Однако пока что Глемба вроде бы не собирался нападать на меня. Он наконец оставил в покое книги и, оглянувшись на мою жену, которая в этот момент внесла кофе, прошествовал на свое место.
— Только не вздумайте и вправду заниматься стряпней, — сказал он. — Выпью кофе, и пора трогаться. Пчелы, наверное, заждались.
— И речи быть не может… — начала было жена, но я вмешался:
— Раз господин Глемба торопится, нечего его задерживать. Ему виднее…

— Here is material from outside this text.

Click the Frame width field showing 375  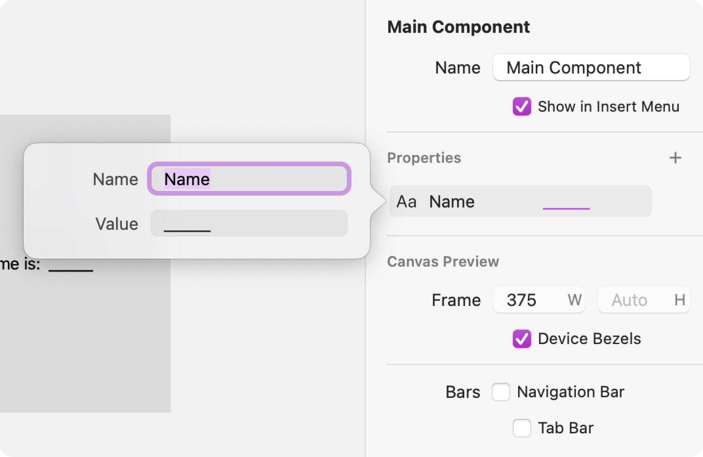tap(539, 300)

«Да еще насколько виднее!» — мысленно добавил я. Но жена не умела читать в моих мыслях и смотрела на меня как на чокнутого. Оно и понятно: я сам затащил Глембу, сам всего еще несколько минут назад настаивал на том, что необходимо угостить его обедом, и в свете этого мой теперешний поворот на сто восемьдесят градусов, конечно, выглядел странно. У меня, однако, были достаточно веские основания настаивать на своем, сколь бы странным ни казалось это в данный момент. И чтобы помешать жене в ее дальнейшей агитации, я объявил:
— Кстати, мне тоже пора уходить, так что я обедать дома не буду.
Я и в Глембе подметил некоторое удивление: ведь он тоже не мог заглянуть мне в душу и узнать о моем внезапном прозрении. Ему могло показаться странным, что я, вопреки своему предыдущему намерению, не пытаюсь удержать его. Но и на его удивление мне было наплевать — я делал то, что должен был сделать.
Я принялся усиленно дуть в чашечку, чтобы остудить свой кофе, подчеркивая тем самым, что я спешу, и заодно поторапливая Глембу.
— Тебя сам черт не разберет… — в полном недоумении пробормотала жена.